Mr. Sciacca attempts to assign blame for ARISE's failure to reopen the Big Tupper Ski Area to the lawsuit by Protect the Adirondacks and the Sierra Club that challenges the Adirondack Park Agency's approval of a series of permits for the 6,000-acre Adirondack Club & Resort project in Tupper Lake that surrounds the ski area.

The importance of this project to the whole Adirondack Park goes well beyond Tupper Lake and the Big Tupper Ski Area.

The ACR project is the largest subdivision ever approved by the APA, and its approval has set what we believe is a ruinous precedent for hundreds of thousands of acres that are classified as "resource management" and could guide the review process for scores of subdivisions in the decades ahead.

It is the belief of the plaintiffs that the APA's approval violated state law and regulations in a number of areas.
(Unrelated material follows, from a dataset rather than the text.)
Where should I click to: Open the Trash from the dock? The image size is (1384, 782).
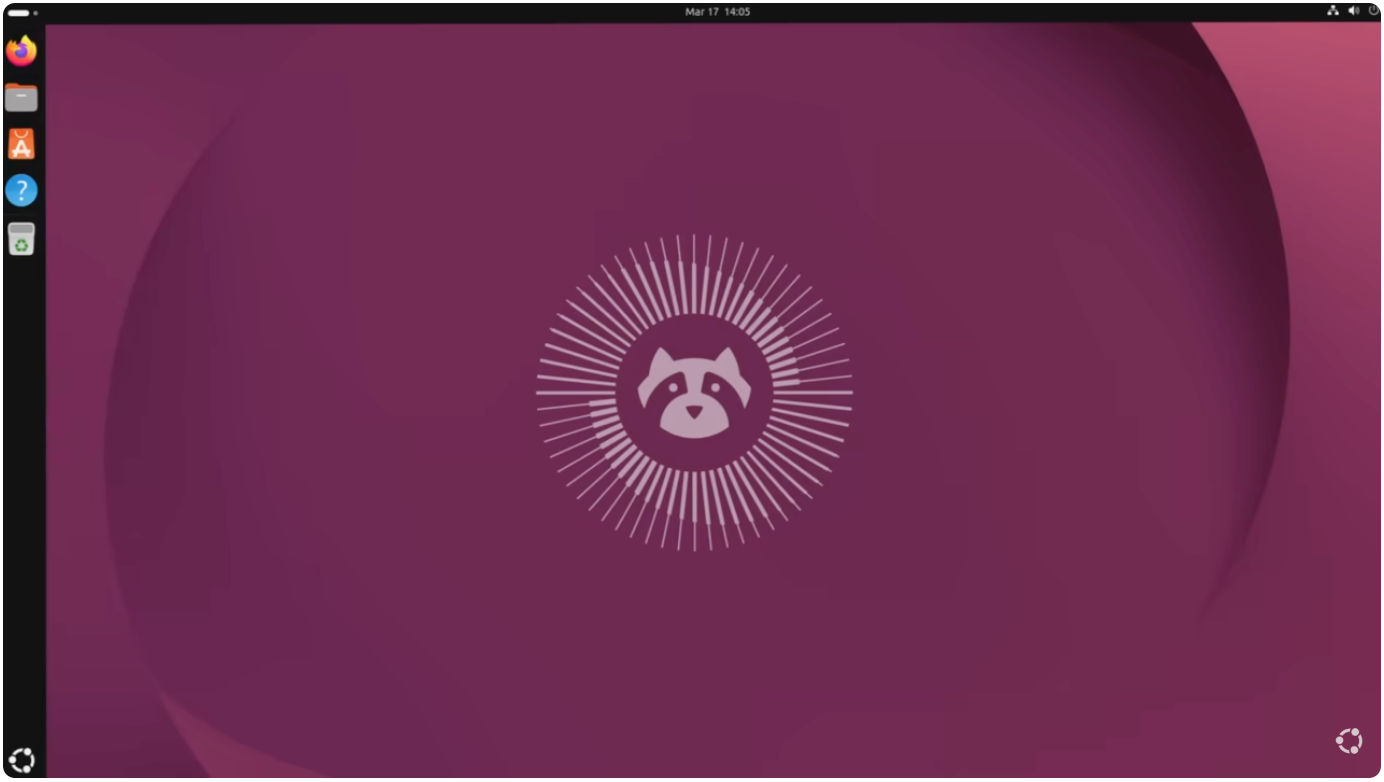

This lawsuit deals with important and serious issues.

The groups are sympathetic to the aspirations of many in the Tupper Lake community to reopen the Big Tupper Ski Area, but while the lawsuit has become a convenient scapegoat for many of the community's problems, it's simply not accurate to say that it caused the ski area to close.

There is a permit from the APA to operate the ski area, which does not stop people from investing in it.

Even with the lawsuit pending, the developer could have completed the permitting process for the ski area and begun work there, but chose not to do so before the APA approval of the project expired this past summer. The problems facing the ski area have more to do with light snow years, the owner's decision to sell off much of the vital snowmaking equipment and the lack of money behind this project.

The protection of the Adirondack Park has been a bipartisan, multigenerational commitment for more than 100 years.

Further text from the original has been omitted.